# expansion joints on wood fascia boards



## sam1140 (Aug 19, 2010)

I am replacing the fascia board in my home with 1×8 pine wood. The south wall alone is 83' long, I am using 16' & 12' boards, they will be attached to the 2×6 rafters. I am planning to use 45 cut to joint the boards. I am confused about expansion joints, if I use 45 to joint the boards how you leave a gap?

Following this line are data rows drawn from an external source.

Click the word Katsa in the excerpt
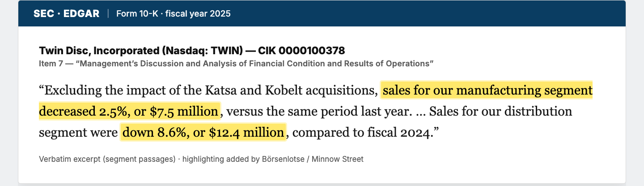220,90
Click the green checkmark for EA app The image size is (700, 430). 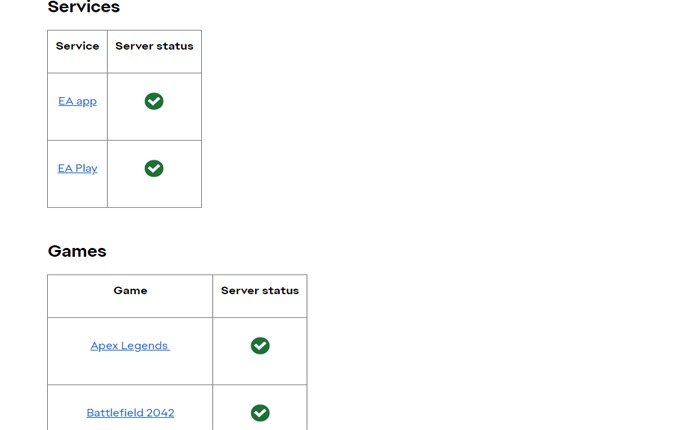pos(154,101)
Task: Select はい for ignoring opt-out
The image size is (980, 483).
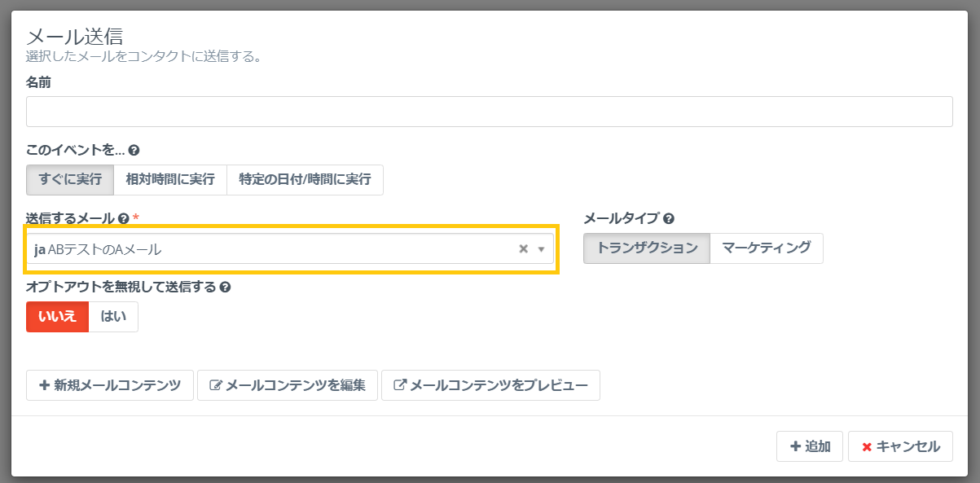Action: click(x=112, y=316)
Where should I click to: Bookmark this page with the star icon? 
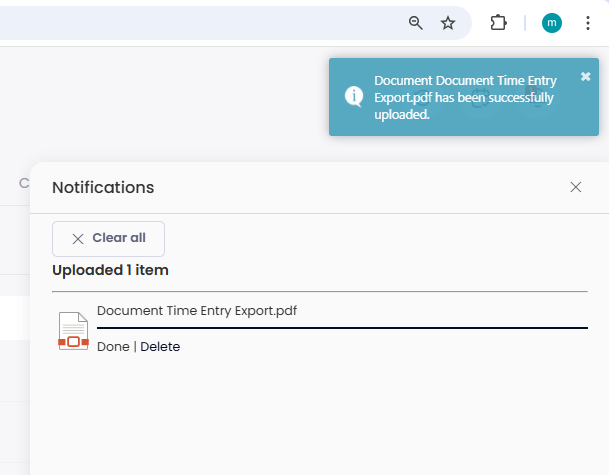coord(448,23)
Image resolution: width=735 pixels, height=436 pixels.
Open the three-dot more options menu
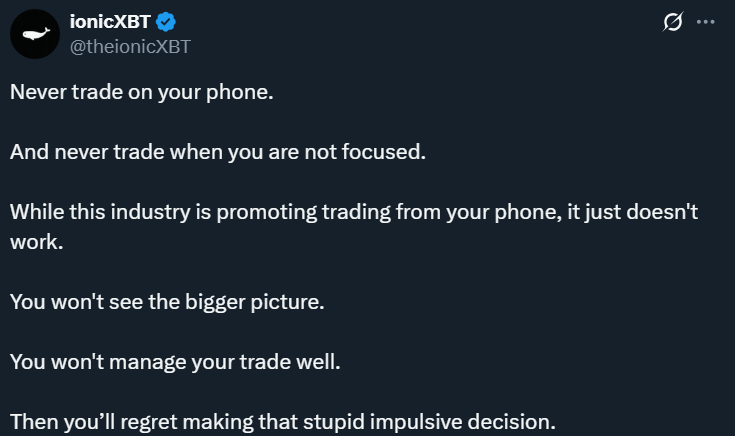[705, 22]
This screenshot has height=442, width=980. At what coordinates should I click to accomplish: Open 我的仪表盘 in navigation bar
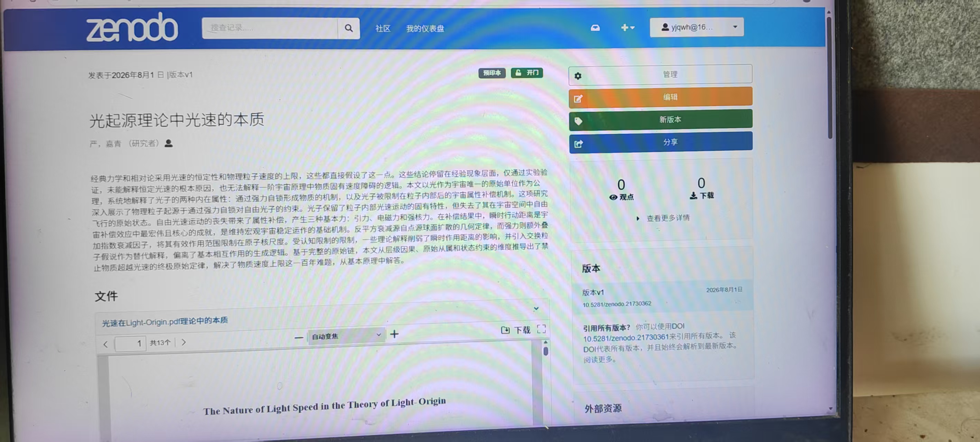pyautogui.click(x=425, y=29)
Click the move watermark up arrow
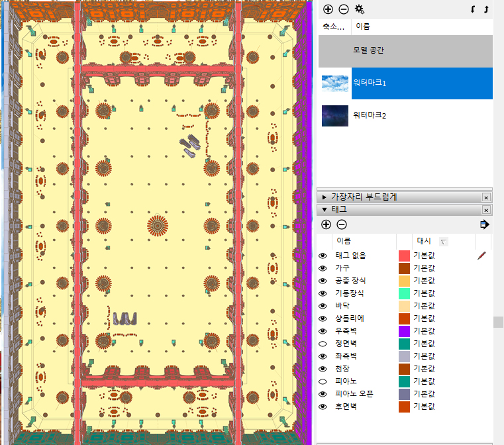504x445 pixels. [x=487, y=9]
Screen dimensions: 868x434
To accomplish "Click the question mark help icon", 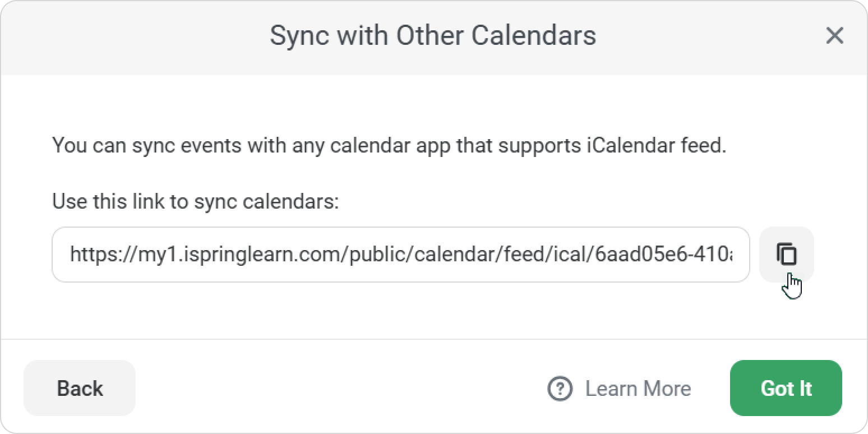I will tap(559, 388).
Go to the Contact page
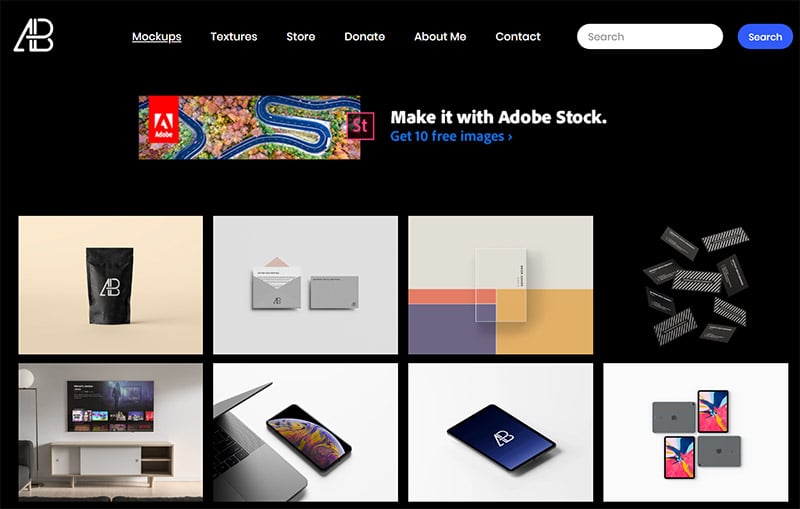The height and width of the screenshot is (509, 800). click(518, 37)
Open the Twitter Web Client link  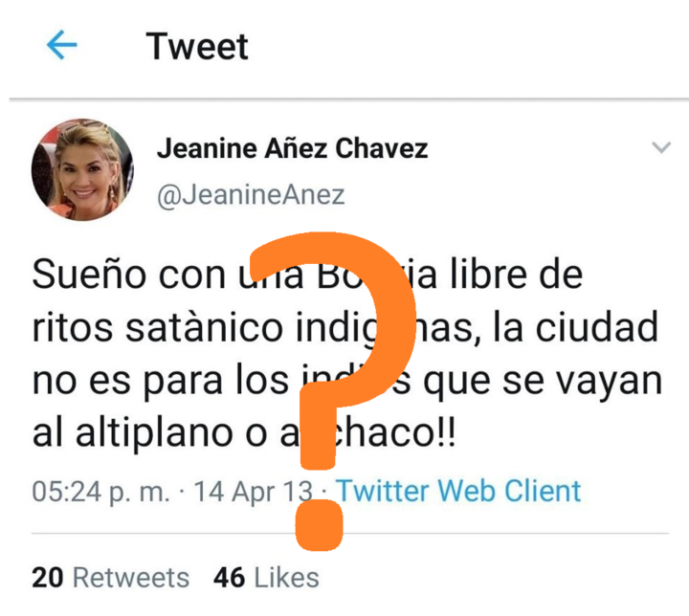point(458,491)
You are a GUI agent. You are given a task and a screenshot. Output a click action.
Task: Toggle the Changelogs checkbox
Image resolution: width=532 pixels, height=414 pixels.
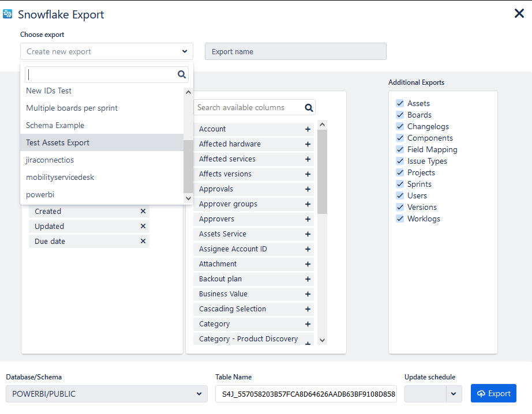click(399, 127)
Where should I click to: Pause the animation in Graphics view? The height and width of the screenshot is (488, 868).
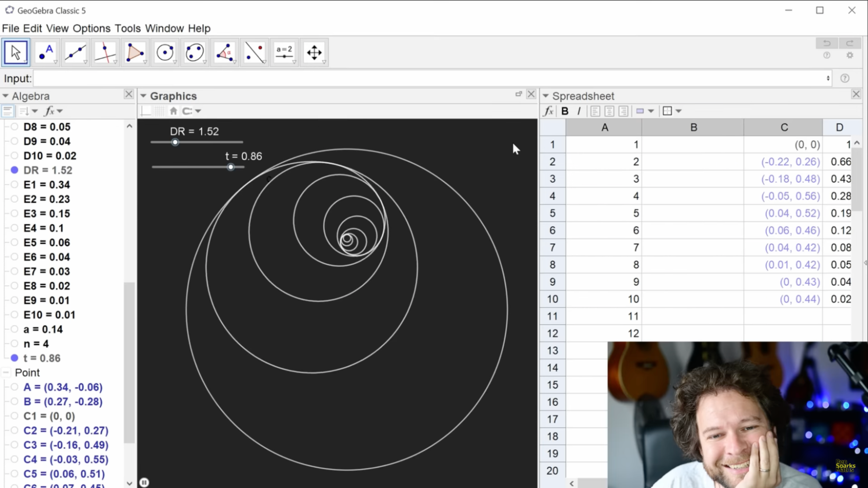click(x=144, y=482)
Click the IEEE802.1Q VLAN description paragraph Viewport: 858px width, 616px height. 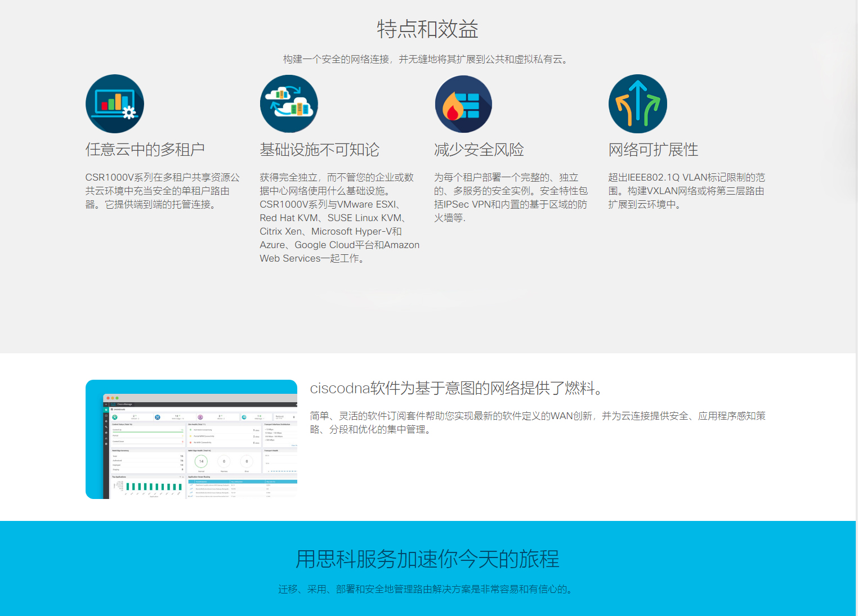(686, 191)
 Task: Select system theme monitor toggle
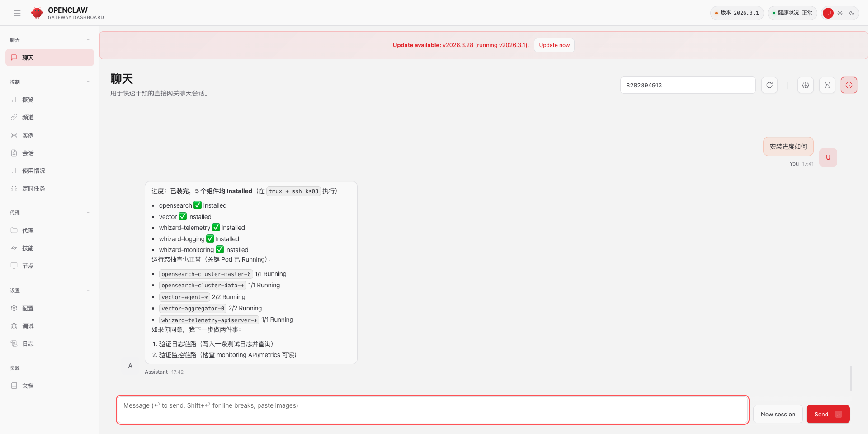(828, 13)
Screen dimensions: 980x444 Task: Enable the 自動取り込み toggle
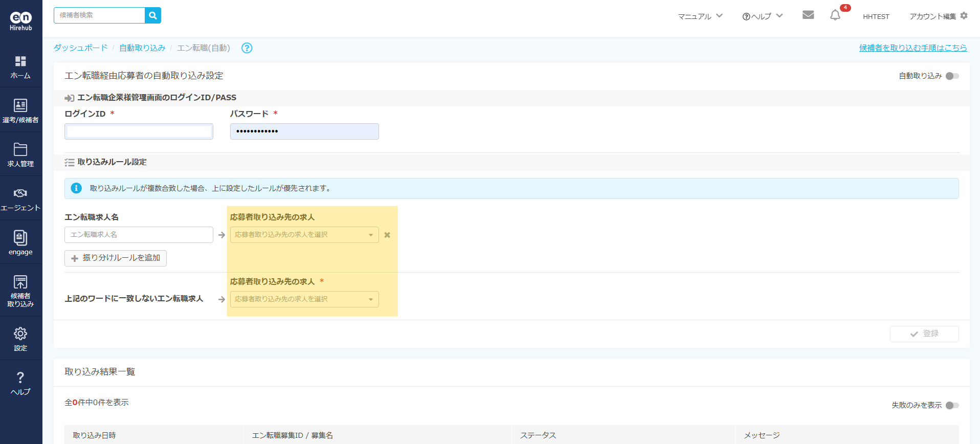pyautogui.click(x=952, y=76)

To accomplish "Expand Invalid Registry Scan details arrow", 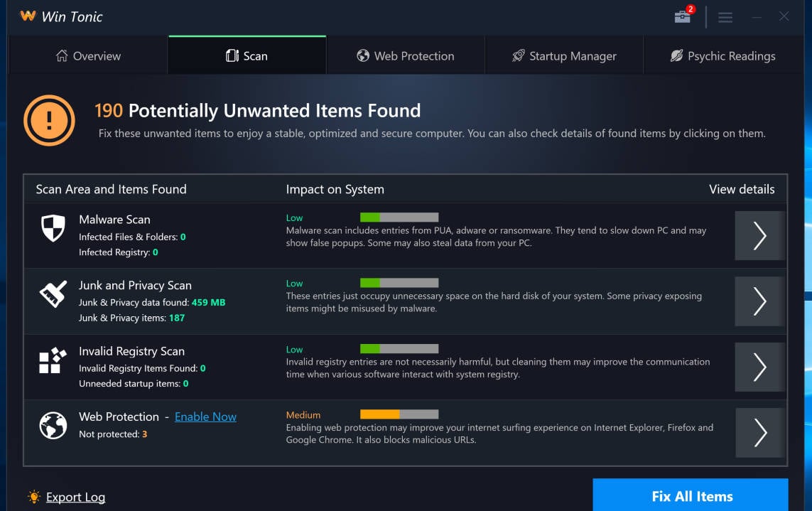I will coord(759,367).
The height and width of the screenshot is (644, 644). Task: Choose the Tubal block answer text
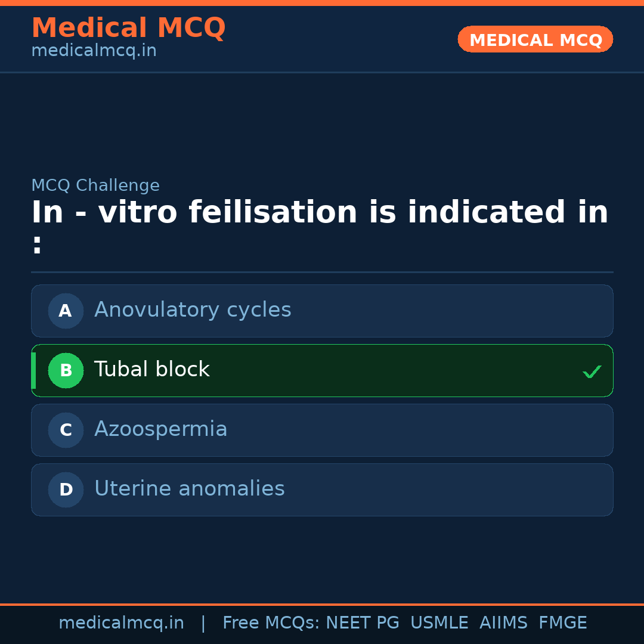click(151, 370)
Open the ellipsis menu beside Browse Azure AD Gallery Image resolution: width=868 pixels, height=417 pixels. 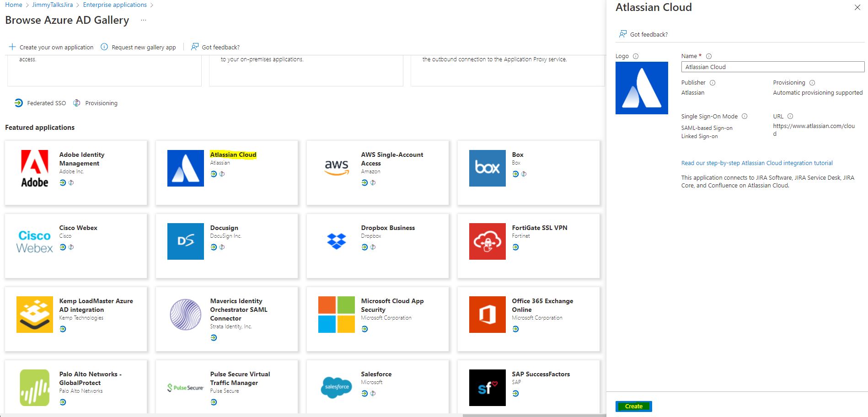(144, 20)
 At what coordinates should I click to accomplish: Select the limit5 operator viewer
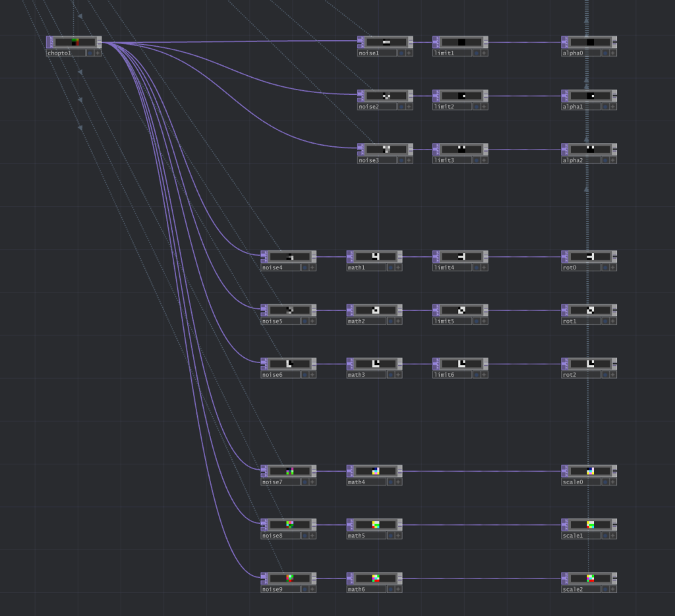tap(461, 310)
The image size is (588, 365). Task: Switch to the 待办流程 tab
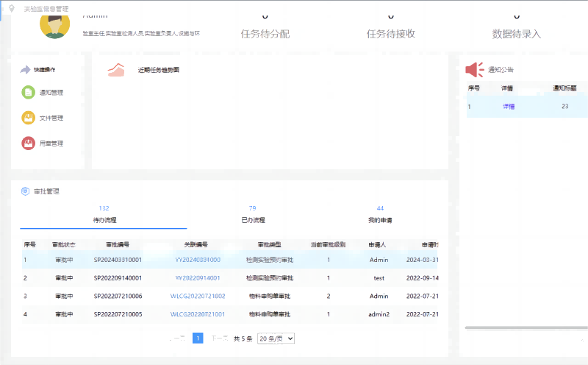click(104, 220)
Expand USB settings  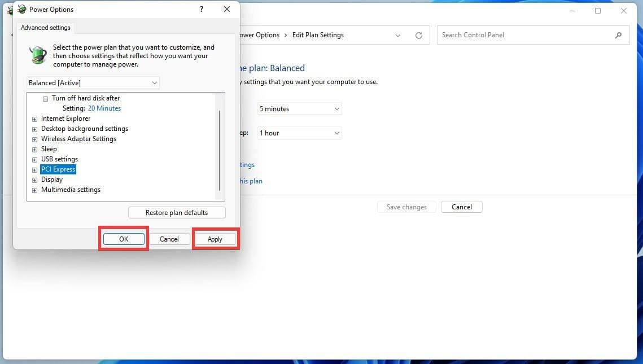pos(34,159)
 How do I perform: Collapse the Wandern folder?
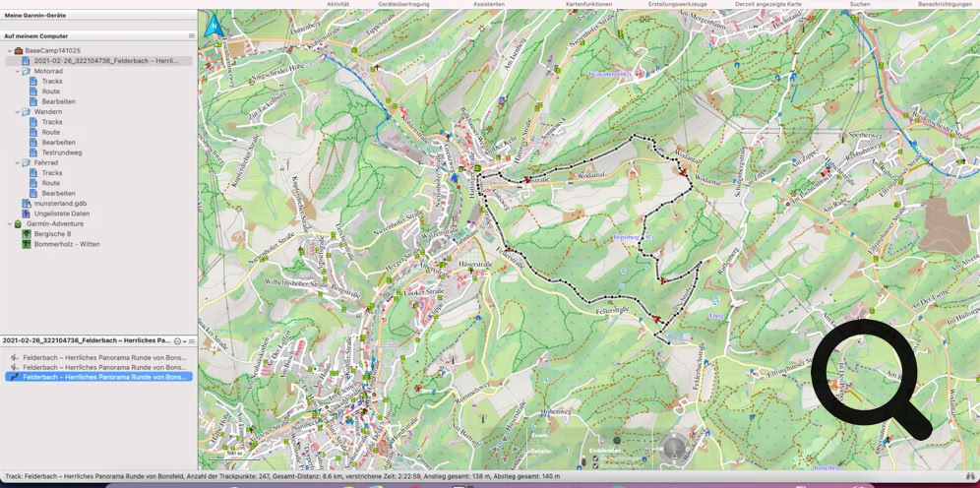(17, 112)
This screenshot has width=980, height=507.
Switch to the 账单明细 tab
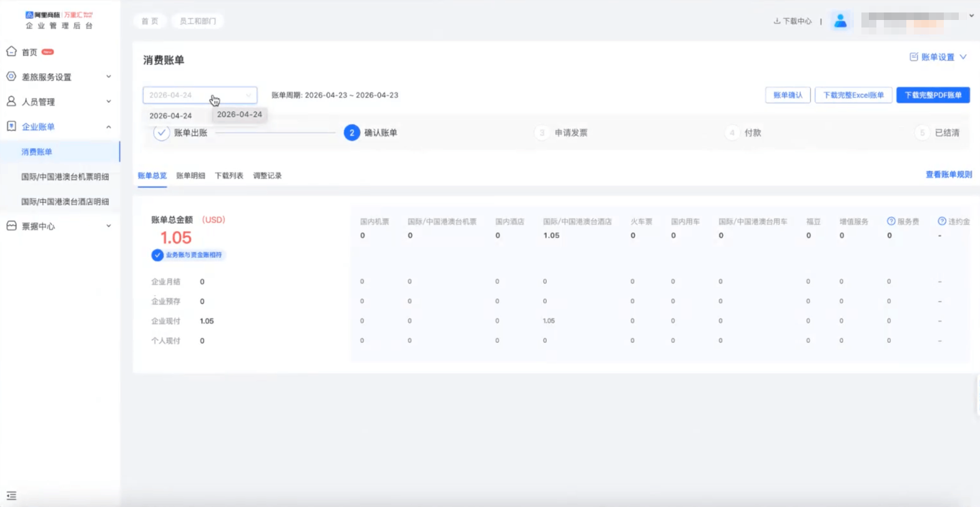(190, 176)
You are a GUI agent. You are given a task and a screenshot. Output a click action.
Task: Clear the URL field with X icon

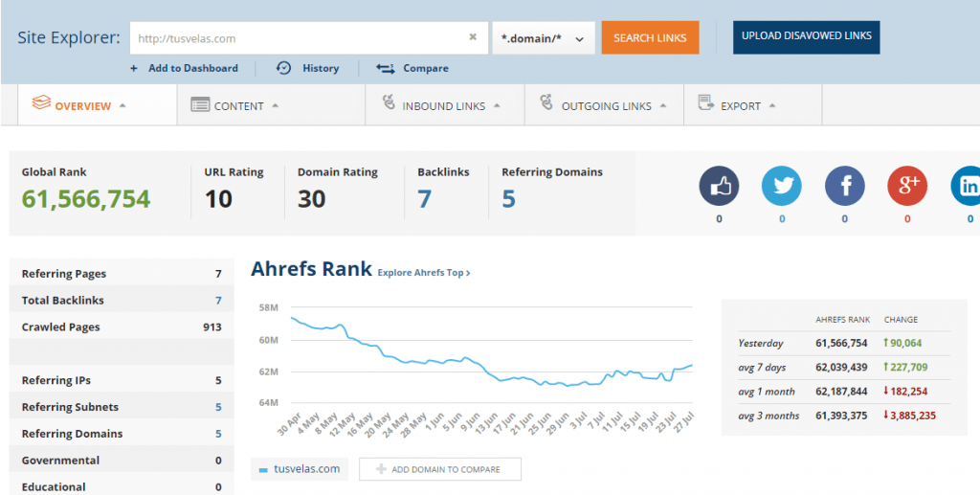click(x=473, y=38)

(1) Can I joint the boards tight or leave a gap? (2) Is it better to joint the boards with a straight cut and leave a gap? (3) If I have to leave a gap, do I fill the gap with putty? (4) I received conflicting advise concerning nails or screws. Since I have to do 250', I would like to know what is best to use, screws, casing nails, or round head nails? I have a cordless paslode nailer I can use, or rent an air hammer if I have to, also what size nails or screws should I use?
I don't mind using round head nails and pain over them. To counter sink and putty so many nails would take me forever. Any advise and help will be greatly appreciated.


----------



## donwilwol (May 16, 2011)

I've dona a lot of facia boards in my life. Here is the way I did them. 45 the joint. The 45 will allow enough movement for the facia. Nail with #8 or #10 galvanized nails. I prefer #8. Don't leave a gap. The joint should always fall on a rafter. I typically used a nail gun, but hand drives will work. If you were going to leave the wood clear or stained get siding nails, they have a smaller head.


----------



## sam1140 (Aug 19, 2010)

Thank you for your reply. I am painting the boards. Concerning the nails, are they round head or the small casing nails? I can get galvanized nails with round head for my framing cordless paslode nail gun.


----------



## donwilwol (May 16, 2011)

galvanized nails with round heads for my framing cordless paslode nail gun will work just fine


----------



## sam1140 (Aug 19, 2010)

Thanks again for your help, using the paslode, I don't have to rent another nailer.


----------



## WDHLT15 (Aug 15, 2011)

Don't leave a gap. Bevel the joint on a 45 degree bevel. Wood does not shrink or swell longitudinally (lengthwise).


----------



## JimDaddyO (Dec 20, 2009)

also: face your joints so that from the most viewed angle you look "over" the joint and not "into" the joint.

looking---->_/___

where the underline is the back ( the side you do not see) of the facia, and the / represents the angle of the joint.


----------